Summit: 2,642 metres (8,670 feet)

The Climb (from Briancon): 37 kms (23 miles); Ascent: 1,400 metres (4,600 feet);

stage17 Col du Galibier

This will be the 31st time that Col du Galibier has been in the Tour – more than any other climb in the Alps – first appearing in 1947. The list of riders to be first over Galibier include such legends as Coppi, Gaul, Merckx, and Pantani.

Rated Hors Categorie (hardest rating) the route will climb Galibier from the less interesting Briancon side. The first 28 kilometres is a long, easyish, straight drag passing through the Sierre Chevalier ski area.

At the Col du Lautaret, the route makes a right-turn and gets much more interesting. The last 8.5 kilometres are beautiful. Don’t forget to look out for the monument to Henri Desgranges (see photo), the founder of The tour – nearing the top.

In 1979 the route was raised above the tunnel by 90 metres and now literally goes over the mountain.

Col de la Croix de Fer

Summit: 2,067 metres (6,780 feet)

The Climb (from St Jean de Maurienne): 29.9 kms (18.6 miles); Ascent: 1,650 metres (5,400 feet);

stage17 Col de la Croix de Fer Col de la Croix de Fer

This will be the 15th time that Col de la Croix de Fer has been in the Tour – first appearing in 1947.

This is another giant Hors categorie climb. The grade is constantly varying – there are even a couple of small descents. This climb might be the perfect place for an attack. Once at the top, it will be a thrilling 32 kilometre (20 miles) descent as riders catch their breath before the Alpe.

Alpe d’Huez

Summit: 1,850 metres (8,670 feet)

The Climb: 15.2 kms (9.4 miles); Ascent: 1,150 metres (6,070 feet)

Col de Solaison Alpe d'huez

Alpe d’Huez first appeared in 1952 – this will be the 26th visit – and was the first Tour de France stage to ever finish at altitude.
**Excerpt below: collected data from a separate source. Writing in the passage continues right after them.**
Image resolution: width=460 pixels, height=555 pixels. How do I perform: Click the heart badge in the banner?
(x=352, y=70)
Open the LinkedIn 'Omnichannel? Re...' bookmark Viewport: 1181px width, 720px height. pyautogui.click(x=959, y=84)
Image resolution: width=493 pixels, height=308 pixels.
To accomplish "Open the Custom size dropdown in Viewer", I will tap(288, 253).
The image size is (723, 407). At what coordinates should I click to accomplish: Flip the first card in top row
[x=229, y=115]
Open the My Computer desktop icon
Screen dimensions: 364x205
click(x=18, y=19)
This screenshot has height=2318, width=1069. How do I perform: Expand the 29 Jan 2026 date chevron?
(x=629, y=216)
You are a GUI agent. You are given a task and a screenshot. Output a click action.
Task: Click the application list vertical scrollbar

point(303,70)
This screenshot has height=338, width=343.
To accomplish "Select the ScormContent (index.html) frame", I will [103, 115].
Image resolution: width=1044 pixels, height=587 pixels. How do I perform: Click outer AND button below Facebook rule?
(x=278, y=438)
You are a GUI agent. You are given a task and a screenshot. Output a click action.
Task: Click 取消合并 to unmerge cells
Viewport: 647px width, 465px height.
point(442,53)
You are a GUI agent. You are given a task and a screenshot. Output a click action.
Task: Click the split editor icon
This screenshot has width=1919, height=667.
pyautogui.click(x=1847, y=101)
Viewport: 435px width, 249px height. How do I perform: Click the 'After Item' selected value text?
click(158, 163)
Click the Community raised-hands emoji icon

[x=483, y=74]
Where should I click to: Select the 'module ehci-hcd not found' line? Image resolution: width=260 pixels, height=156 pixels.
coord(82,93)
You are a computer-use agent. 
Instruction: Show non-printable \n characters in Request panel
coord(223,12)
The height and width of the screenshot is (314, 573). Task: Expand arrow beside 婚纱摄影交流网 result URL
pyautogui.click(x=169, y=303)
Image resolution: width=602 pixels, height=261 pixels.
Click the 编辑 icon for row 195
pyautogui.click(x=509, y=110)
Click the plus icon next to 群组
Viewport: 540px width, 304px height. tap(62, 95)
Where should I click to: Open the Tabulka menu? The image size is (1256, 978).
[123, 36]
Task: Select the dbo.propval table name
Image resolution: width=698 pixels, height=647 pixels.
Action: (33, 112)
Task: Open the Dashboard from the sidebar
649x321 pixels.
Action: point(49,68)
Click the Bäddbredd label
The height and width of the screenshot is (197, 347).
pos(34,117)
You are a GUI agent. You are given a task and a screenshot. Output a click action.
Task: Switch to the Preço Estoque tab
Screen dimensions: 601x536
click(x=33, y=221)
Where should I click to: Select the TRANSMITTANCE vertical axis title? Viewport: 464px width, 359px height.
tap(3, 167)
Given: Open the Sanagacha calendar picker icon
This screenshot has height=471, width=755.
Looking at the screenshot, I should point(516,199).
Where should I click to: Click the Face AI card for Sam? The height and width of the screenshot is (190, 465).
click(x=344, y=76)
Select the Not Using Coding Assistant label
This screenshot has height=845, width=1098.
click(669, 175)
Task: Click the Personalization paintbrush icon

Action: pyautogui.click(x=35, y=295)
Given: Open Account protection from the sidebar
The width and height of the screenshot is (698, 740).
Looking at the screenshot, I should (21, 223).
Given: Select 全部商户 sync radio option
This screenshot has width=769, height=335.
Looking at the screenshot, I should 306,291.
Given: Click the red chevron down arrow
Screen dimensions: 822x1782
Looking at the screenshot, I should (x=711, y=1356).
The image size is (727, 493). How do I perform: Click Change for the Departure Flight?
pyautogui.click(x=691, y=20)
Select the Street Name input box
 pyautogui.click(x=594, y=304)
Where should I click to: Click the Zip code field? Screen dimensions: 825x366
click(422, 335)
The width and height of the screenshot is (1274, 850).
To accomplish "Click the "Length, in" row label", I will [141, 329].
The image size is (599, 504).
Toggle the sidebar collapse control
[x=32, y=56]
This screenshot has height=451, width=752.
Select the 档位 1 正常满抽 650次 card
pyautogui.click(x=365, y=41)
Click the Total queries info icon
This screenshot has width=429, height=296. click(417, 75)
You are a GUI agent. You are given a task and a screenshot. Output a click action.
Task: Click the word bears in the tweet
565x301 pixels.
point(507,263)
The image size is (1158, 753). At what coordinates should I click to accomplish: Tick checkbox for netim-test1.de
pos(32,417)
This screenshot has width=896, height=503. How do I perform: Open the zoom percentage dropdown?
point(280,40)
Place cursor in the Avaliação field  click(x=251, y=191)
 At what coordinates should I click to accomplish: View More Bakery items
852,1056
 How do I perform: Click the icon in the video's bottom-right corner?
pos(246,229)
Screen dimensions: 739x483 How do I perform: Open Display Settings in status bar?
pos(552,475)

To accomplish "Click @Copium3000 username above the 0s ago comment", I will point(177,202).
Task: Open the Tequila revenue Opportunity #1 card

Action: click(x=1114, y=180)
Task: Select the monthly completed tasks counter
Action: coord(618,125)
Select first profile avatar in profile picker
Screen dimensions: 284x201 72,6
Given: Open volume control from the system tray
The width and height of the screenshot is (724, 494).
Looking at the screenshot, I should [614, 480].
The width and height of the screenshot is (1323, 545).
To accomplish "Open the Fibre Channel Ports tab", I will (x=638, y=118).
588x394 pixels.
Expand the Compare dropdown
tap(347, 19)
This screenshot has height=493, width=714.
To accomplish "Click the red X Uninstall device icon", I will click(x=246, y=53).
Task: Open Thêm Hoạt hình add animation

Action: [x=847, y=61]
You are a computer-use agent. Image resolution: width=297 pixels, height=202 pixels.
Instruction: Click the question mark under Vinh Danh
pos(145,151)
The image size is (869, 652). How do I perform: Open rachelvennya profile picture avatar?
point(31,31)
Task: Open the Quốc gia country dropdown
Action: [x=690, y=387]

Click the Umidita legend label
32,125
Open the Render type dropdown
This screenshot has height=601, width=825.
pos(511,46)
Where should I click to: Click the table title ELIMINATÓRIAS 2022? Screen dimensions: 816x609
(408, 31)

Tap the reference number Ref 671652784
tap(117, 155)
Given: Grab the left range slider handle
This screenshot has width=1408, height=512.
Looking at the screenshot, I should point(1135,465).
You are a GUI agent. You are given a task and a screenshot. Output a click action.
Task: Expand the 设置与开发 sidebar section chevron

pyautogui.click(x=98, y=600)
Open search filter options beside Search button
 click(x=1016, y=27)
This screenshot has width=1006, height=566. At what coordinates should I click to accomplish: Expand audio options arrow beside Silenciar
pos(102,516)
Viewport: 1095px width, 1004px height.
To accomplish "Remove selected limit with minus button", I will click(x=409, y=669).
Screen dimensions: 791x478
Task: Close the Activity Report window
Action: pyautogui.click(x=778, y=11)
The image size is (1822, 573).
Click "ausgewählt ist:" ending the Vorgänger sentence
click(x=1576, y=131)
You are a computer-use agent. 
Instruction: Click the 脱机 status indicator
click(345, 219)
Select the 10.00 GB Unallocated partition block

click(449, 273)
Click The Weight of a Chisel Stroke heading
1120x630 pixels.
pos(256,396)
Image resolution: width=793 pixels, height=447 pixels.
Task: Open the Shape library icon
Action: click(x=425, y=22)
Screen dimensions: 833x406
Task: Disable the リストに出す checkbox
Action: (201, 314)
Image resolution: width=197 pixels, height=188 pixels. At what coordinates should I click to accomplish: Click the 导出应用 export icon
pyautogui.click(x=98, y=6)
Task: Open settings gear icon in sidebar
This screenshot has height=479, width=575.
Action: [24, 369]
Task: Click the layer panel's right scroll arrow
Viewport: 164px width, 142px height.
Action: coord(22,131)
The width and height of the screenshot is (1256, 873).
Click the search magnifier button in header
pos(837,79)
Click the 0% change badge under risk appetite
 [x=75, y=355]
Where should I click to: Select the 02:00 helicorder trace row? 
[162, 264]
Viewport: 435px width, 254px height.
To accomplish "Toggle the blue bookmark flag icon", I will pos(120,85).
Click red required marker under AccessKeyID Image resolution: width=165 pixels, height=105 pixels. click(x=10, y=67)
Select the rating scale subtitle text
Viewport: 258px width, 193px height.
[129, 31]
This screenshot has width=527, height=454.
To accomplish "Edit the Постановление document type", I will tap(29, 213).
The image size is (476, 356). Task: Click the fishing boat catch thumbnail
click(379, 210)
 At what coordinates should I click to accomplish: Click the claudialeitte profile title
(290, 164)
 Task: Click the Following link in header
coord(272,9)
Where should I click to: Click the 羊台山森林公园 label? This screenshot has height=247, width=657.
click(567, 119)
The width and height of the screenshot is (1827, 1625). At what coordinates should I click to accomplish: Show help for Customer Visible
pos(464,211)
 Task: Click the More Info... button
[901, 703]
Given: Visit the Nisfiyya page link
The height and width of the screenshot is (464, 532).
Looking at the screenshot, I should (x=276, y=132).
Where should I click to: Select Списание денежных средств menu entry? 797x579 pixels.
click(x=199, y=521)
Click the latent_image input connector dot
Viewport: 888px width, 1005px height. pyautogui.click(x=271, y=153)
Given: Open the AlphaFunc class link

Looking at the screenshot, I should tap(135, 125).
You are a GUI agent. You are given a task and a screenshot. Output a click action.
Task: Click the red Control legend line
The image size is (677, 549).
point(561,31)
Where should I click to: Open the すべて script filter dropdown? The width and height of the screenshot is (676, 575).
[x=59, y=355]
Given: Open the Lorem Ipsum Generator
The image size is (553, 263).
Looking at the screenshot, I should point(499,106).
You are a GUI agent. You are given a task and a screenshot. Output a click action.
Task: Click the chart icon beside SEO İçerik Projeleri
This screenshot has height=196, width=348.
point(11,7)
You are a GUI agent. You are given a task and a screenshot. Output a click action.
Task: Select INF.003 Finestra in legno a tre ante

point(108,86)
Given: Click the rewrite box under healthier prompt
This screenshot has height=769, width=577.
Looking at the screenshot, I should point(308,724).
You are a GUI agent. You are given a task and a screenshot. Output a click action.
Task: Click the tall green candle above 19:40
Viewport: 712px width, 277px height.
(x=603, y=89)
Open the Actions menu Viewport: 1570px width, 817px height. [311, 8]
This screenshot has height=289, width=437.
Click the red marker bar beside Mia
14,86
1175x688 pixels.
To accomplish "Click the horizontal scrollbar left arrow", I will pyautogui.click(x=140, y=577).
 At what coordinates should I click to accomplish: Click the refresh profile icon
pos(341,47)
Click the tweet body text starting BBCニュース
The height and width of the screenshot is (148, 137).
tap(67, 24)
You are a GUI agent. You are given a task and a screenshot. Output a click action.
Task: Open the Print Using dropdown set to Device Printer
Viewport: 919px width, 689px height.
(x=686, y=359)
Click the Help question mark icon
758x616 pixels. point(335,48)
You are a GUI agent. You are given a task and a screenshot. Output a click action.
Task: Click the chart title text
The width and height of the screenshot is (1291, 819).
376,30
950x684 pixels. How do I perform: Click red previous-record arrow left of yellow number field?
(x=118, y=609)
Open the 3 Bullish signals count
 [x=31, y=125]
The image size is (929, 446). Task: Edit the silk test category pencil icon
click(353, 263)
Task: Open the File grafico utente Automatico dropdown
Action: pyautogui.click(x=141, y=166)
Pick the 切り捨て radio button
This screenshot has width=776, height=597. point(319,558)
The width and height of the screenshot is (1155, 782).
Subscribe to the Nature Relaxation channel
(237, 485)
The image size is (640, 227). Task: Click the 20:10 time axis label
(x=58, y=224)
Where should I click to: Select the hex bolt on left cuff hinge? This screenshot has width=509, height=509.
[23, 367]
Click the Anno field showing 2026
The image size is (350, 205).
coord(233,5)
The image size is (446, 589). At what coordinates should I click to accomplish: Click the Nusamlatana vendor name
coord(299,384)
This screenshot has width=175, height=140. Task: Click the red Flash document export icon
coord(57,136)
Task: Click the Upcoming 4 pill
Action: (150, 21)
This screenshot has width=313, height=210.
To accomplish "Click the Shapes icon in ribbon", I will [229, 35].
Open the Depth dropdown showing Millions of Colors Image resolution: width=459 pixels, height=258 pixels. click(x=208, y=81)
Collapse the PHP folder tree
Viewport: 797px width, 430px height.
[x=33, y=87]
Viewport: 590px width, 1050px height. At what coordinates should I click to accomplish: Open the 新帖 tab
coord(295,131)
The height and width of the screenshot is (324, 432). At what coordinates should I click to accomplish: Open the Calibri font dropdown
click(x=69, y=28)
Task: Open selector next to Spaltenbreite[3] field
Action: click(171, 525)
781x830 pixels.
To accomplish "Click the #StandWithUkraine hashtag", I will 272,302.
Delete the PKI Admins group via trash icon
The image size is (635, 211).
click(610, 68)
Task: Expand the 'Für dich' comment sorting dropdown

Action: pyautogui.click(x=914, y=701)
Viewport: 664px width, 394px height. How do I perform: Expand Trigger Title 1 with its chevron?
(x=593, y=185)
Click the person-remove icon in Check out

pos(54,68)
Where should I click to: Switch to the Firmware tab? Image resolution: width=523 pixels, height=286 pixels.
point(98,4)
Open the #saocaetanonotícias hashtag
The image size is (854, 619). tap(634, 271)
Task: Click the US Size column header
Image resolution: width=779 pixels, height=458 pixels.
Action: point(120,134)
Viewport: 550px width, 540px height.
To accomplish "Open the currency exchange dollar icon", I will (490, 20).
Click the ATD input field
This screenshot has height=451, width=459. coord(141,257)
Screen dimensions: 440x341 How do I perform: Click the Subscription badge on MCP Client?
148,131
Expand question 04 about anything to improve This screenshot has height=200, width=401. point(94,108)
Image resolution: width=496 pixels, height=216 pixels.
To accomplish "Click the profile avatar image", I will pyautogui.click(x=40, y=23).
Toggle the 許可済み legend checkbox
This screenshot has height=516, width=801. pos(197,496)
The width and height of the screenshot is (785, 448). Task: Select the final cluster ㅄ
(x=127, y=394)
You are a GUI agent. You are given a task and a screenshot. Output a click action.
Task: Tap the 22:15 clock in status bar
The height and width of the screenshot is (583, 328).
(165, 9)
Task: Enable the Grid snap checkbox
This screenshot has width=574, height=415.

Only Lance Armstrong and Fausto Coppi have won an Alpe d’Huez stage and gone onto win the Tour the same year.

Sometimes called the highest place in the Netherlands – because so many Dutch riders have won here – each of the 21 hairpins are signed and named after a stage winner. It’s a lot shorter than the day’s other two climbs but from the beginning and throughout it is steep. Let’s hope it’s still close when the riders arrive.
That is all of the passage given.